Previously, university researchers were judged mainly on their publications: how many are there, in what journals do they appear and are they often cited by other scientists?
That is too rigid, in the view of a large number of academics. You also have to be able to make a career at the university if you give good instruction or propagate scientific knowledge in the community at large. Leadership, team science and other tasks ought to be recognised as well.
But how do you put that ‘recognition and rewards’ into practice? In particular, the exact sciences and medicine have difficulty with this. Isn’t the assessment of researchers too vague and too arbitrary, they wonder. They write open letters or make their voices heard.
Career ladder
ScienceGuide polled more than 300 researchers via a variety of networks. It emerges that confidence in the new form of assessment depends not only on the discipline but also on the place on the academic career ladder.
PhD students seem to be somewhat enthusiastic about recognition and rewards, and associate professors are positive about it too. Postdocs, on the other hand, are sceptical. Many of them have a poor position at the university and are mostly working on a temporary contract: apparently they think that it is not likely to make things any better.
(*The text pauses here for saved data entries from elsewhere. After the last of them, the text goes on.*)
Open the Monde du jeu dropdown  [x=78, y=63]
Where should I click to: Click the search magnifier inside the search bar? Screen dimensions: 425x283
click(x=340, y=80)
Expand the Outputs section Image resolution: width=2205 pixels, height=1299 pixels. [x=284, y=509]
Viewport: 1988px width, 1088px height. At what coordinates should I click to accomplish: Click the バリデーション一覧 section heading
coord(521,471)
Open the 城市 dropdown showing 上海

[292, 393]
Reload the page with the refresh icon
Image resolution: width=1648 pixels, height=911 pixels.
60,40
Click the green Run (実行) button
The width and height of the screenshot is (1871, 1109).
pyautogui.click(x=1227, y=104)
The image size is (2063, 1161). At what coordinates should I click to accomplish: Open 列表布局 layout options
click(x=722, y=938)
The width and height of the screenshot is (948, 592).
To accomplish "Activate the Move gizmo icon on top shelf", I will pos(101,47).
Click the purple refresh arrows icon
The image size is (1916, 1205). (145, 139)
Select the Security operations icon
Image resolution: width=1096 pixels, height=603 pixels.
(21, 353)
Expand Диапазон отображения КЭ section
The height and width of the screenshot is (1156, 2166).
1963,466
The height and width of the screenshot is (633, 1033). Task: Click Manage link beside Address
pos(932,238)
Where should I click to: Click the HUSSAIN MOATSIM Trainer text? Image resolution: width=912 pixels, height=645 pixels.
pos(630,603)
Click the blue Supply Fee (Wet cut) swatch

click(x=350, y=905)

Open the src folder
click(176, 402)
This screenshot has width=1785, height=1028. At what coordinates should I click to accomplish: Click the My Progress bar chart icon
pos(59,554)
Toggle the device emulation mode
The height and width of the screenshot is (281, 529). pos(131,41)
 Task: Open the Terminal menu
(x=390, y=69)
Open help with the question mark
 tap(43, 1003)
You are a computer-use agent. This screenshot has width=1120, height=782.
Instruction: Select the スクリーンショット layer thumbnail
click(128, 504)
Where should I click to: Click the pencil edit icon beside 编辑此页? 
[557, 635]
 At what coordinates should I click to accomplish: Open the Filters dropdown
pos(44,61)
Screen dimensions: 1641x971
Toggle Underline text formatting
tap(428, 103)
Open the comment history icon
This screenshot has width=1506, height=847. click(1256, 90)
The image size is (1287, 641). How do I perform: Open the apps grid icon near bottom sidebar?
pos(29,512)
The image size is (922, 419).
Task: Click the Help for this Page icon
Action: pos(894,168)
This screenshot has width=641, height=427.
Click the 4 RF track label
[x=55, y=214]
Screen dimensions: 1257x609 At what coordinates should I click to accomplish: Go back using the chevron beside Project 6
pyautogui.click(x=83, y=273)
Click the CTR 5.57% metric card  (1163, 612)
In general, full professors also prefer the current situation. They have reached the top, so they climbed the mountain under the old system. They seem to have less faith in the new approach.
Representative or not?
The random survey is not entirely representative, according to ScienceGuide; for instance, too few lawyers responded and too few researchers from the ‘agriculture’ sector. The journalists did, however, obtain advice from a full professor of Statistics.